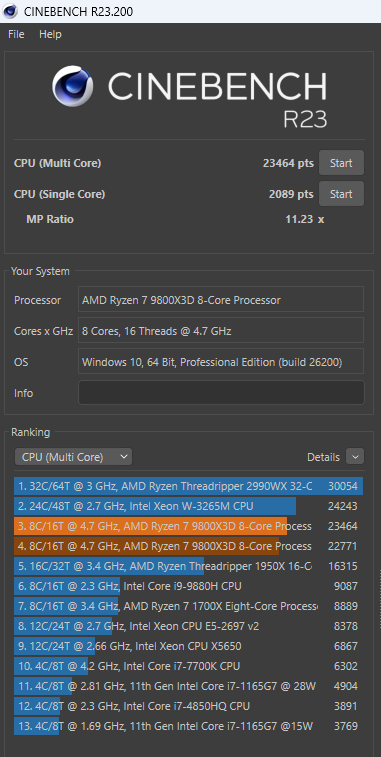Image resolution: width=381 pixels, height=757 pixels.
Task: Click the Cores x GHz field
Action: tap(221, 331)
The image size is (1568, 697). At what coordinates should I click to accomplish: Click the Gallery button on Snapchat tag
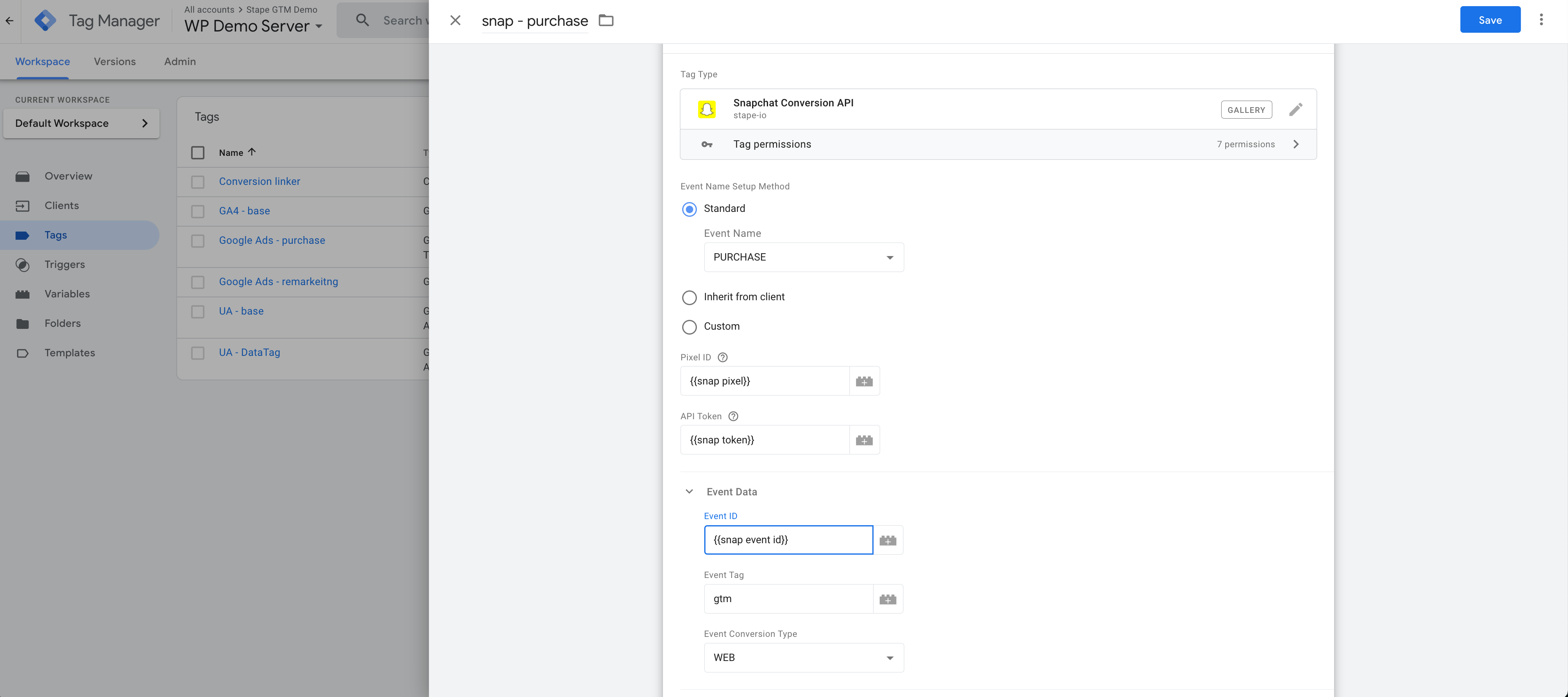pyautogui.click(x=1246, y=108)

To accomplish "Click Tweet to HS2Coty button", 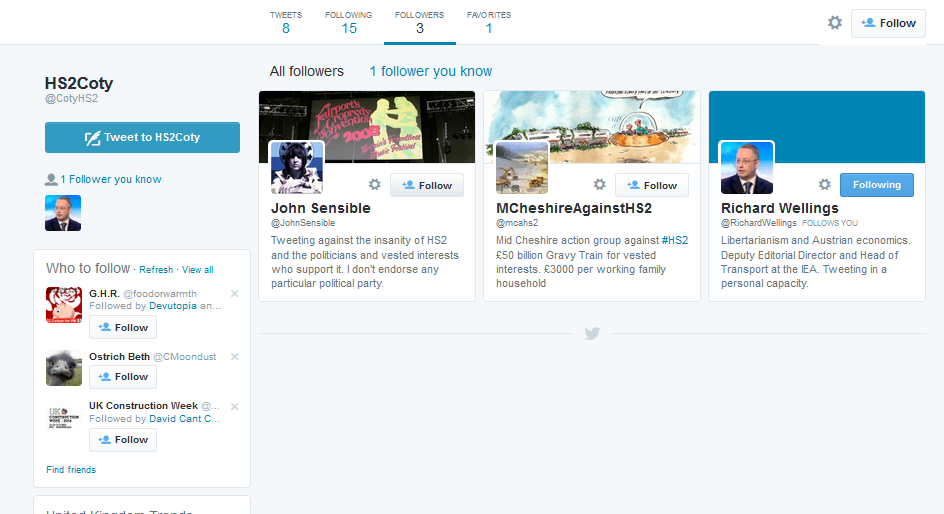I will 142,138.
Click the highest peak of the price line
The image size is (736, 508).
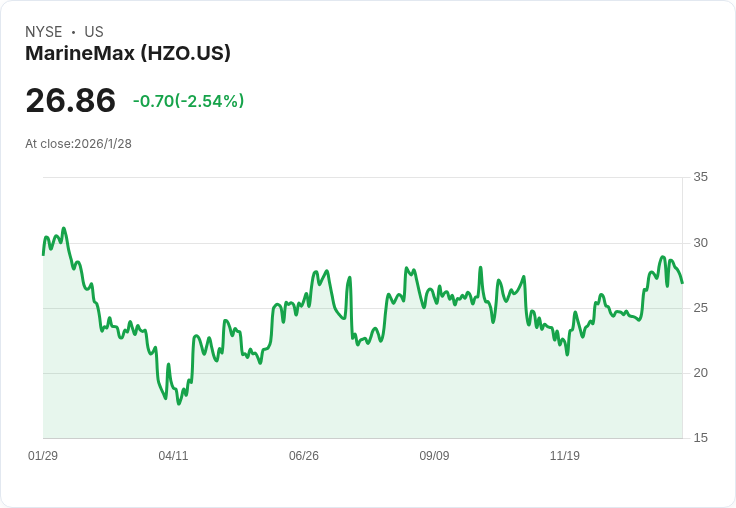64,228
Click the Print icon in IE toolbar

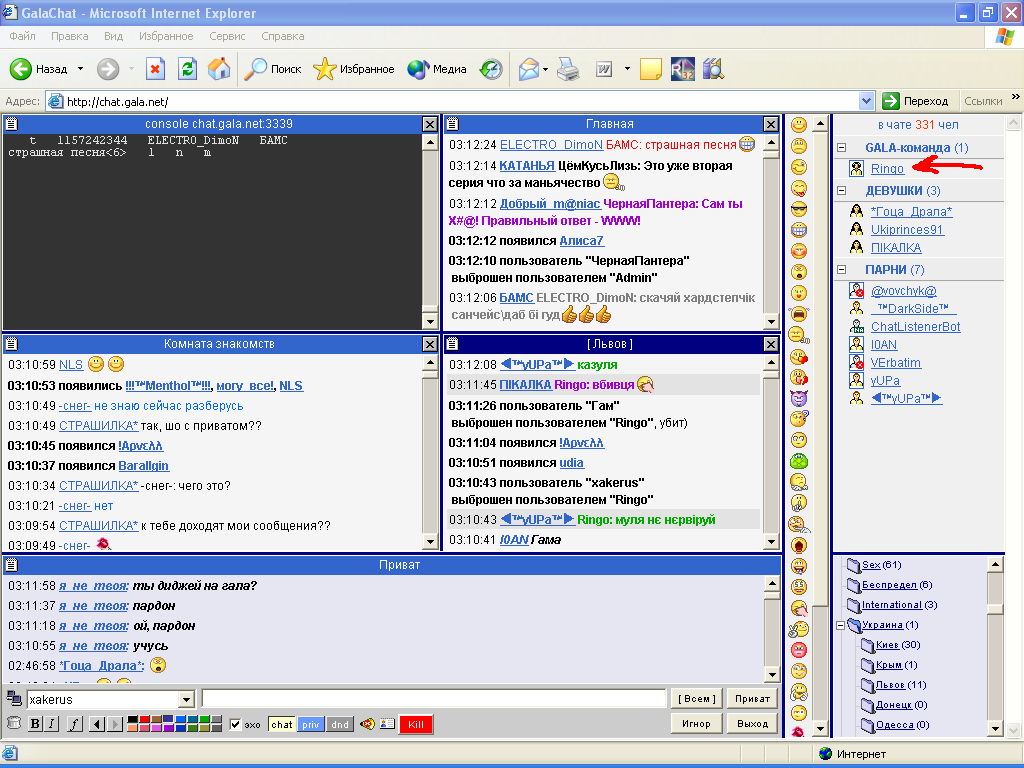click(568, 69)
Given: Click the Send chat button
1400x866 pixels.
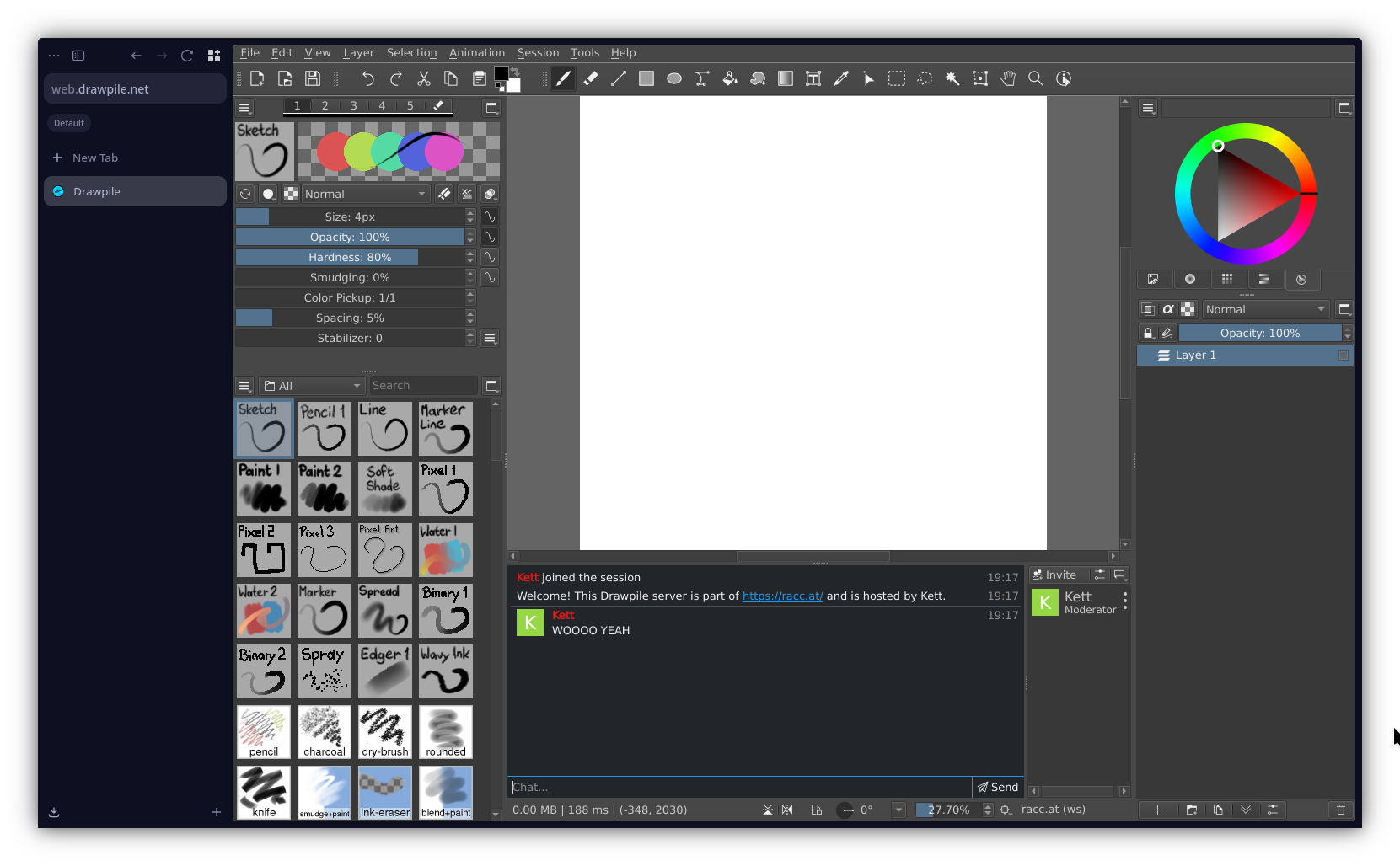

+++

Working from the line that contains "Given: Click the Send chat button" to the last line of the listing, please quote each line exactly, pictures excluded.

### Solution below
Given: Click the Send chat button
1400x866 pixels.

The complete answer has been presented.